When Lungisa and his partners were starting Yoco, they found that cost models for traditional credit card machines – which could only be rented from the bank – were sky high. They set about designing a system where small businesses, such as coffee shop owners, which could only afford to operate in cash, could now buy a card reader and start transacting with card-paying customers right away.
Now, in the run up to the Cape Town Coffee Festival, consumers will be delighted to know that Yoco and the South African coffee-shop niche are inextricably linked.
“Coffee shops are hubs of connectivity and networking. Coffee shop owners tend to be tech-savvy, due to the reliable wi-fi they need to offer customers.
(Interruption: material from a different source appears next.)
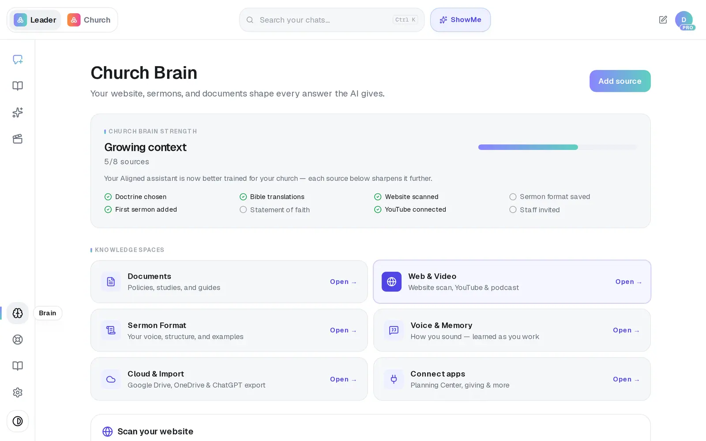Open the lifebuoy support icon
The width and height of the screenshot is (706, 441).
coord(18,340)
And they need card readers and point-of-sale devices that work rapidly and simply,” says Lungisa.
For Yoco, coffee shops were an early focus while they were growing their merchant base and, today, they service over 40 000 merchants in total. “Coffee shops build a community of clients for other entrepreneurs; in fact, many small-business owners choose to work at their nearest café for the networking and great vibe it provides,” says Lungisa.
Living in Africa has its challenges, one of these being the constant threat of power outages. “It’s so important to be prepared in advance of these occurring,” says Lungisa. “We tell our customers to charge their card readers and tablets regularly, and to buy an extra SIM should data become an issue.” He also recommends that his coffee merchants and other customers look into generators for their essential equipment.
Over the lifespan of a business, Yoco offers five different types of support: Yoco Meets, where entrepreneurs can network and inspire each other; card readers; a business portal that reports on how a business is doing; point-of-sale devices, where itemised sales can be tracked; and Yoco capital, where a cash advance is granted to a business owner.
There are incredible opportunities in the small business space and this organisation is excited by the growth they are witnessing, despite the country’s political and economic uncertainty. Lungisa defines this as opening up and growing a traditionally dark space; making the small business niche more visible and allowing it to gain its rightful voice.
“We do a quarterly survey, Business Pulse, making use of the data provided by our customer base,” concludes Lungisa. “Small business in South Africa is experiencing a noticeable upswing. It is resilient and energetic – and coffee shops are a big part of that.”
Yoco will be providing card readers at the upcoming Cape Town Coffee Festival and they are, quite aptly, also sponsoring its Small Business Lab.